Fincher lulls the audience into submission with a lengthy monologue as hitman Michael Fassbender awaits his target from a lofty window in a building across the street.
A mishap in the assignment happens so fast you miss it if you blink. Now the ice man must defend himself from higher ups wanting to erase the mistake. What follows is an around the world journey of vengeance that takes us to places as diverse as Paris, the Dominican Republic, L.A., New Orleans, and Chicago.
Filled with action and a superb sense of paranoia Fincher and his craft team create a balls to the wall thriller. The crew includes scribe Andrew David Walker (Se7en) adapting the graphic novel by Alexis Nolent and Lucy Jacamon; music by Trent Reznor and Atticus Ross; cinematography by Erick Messerschmidt (Mank, Mindhunter); editor Kirk Baxter (whose collaboration with Fincher covers several films including The Social Network); costumer designer Cate Adams; and production designer Donald Graham Burt.
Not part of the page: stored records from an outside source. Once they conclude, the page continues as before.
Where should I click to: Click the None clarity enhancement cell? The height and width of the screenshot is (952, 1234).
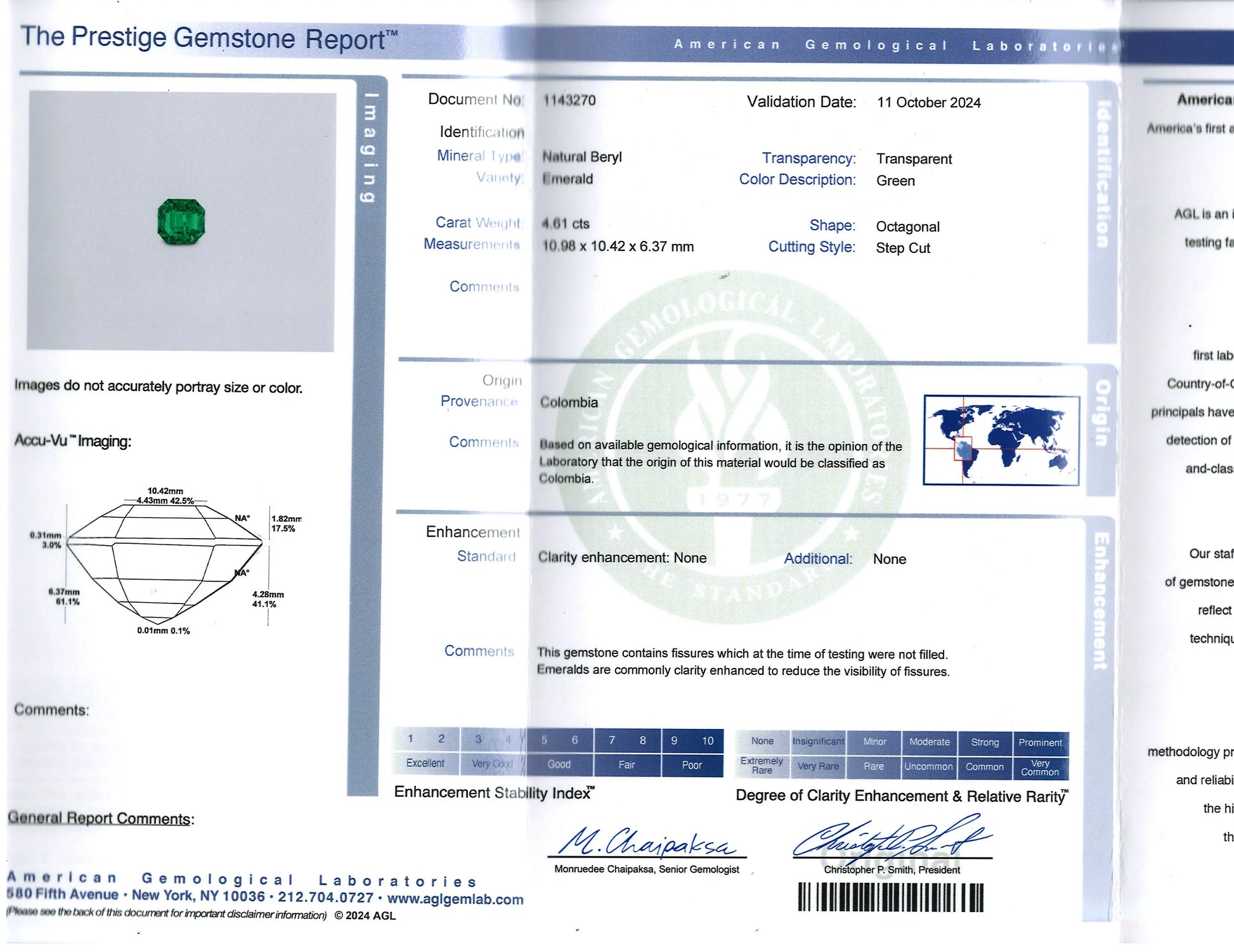click(762, 741)
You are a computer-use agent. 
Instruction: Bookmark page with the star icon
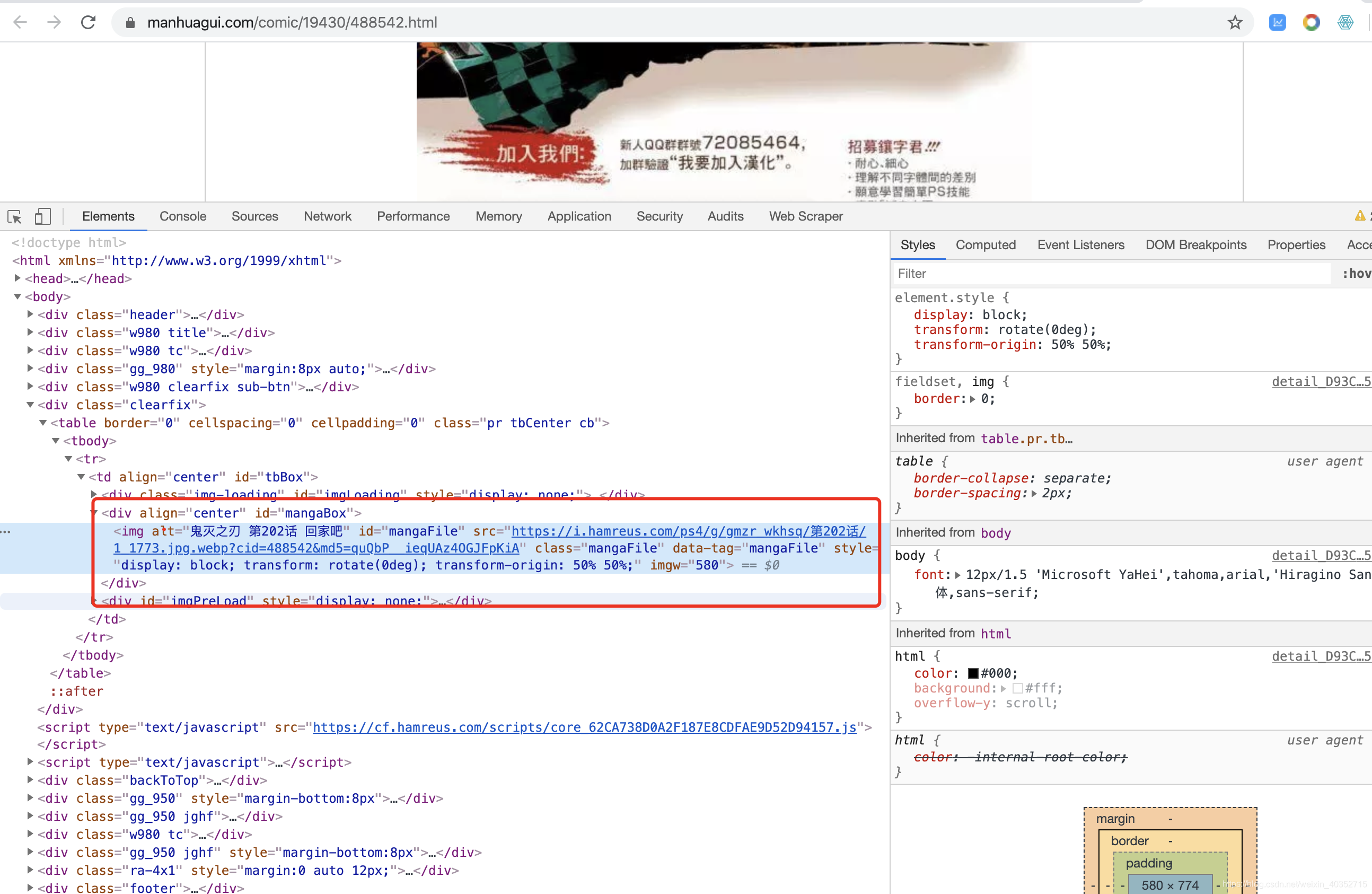[x=1234, y=22]
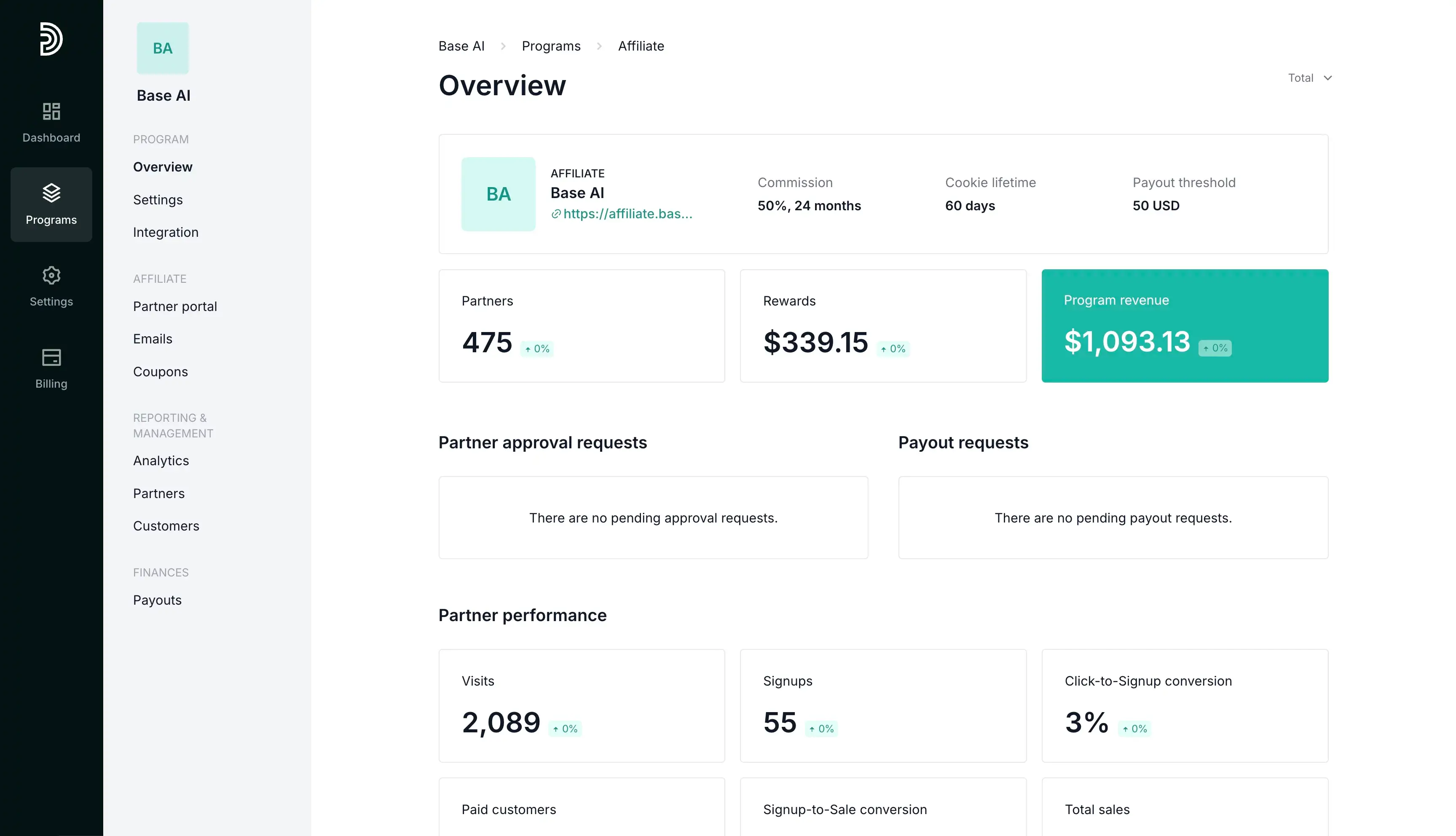The height and width of the screenshot is (836, 1456).
Task: Select Payouts under Finances
Action: [157, 600]
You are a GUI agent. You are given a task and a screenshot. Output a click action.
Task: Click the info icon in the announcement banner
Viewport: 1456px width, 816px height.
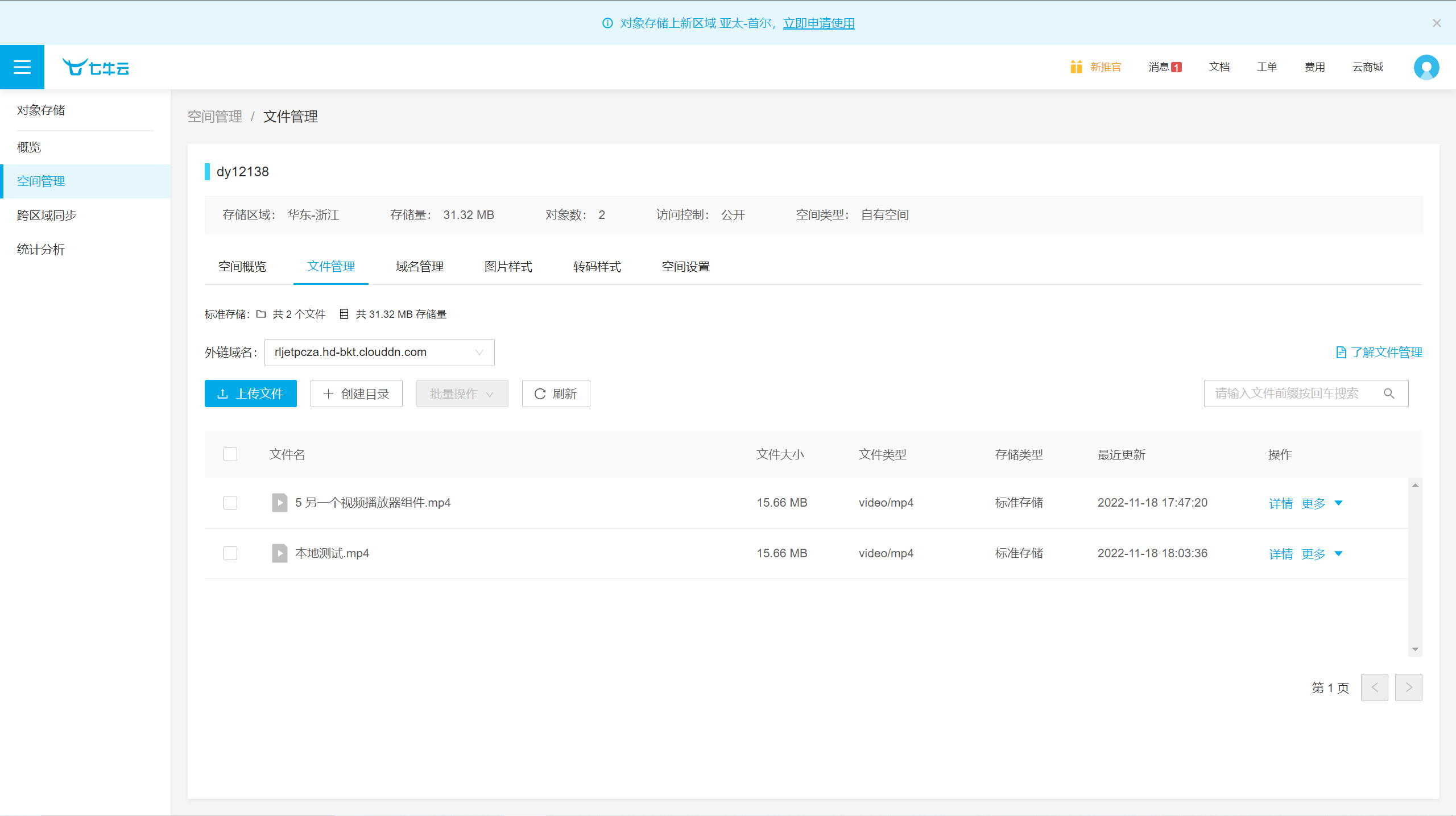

The cast offers some new faces to Fincher films in addition to support from previous partners Tilda Swinton and Arliss Howard.
The Killer resembles a couple of films with cult followings like Jean-Pierre Melville’s Le Samouraï and Michael Winner’s The Mechanic, both part of the ‘70s pantheon of action flicks with cool assassins.

The Mechanic starts with a dialogue free introduction that takes up most of the first act and ends in a spectacular explosion of death. Similarly and yet totally different Fincher structures the opening act in the same way only with the constant voice-over of Fassbender verbalizing his ethical approach to his craft. “Don’t improvise, stick to the plan,” is a mantra oft repeated.
There’s a bit of humor but it’s subliminal. The Killer may not be the kind of film that elicit laughs but every time Fassbender assumes a new identity we see his credit card with names of characters from 1970s sit coms like Felix Unger or Archibald Bunker. There was one alias that threw men for a loop: Reuben Kincaid. I had to look it up when I got home.
When I realized what show it was from I laughed out loud. It was only from a show I watched religiously when I was in high school. Makes sense as Fassbender’s unnamed character seems to be an artifact of a long forgotten era.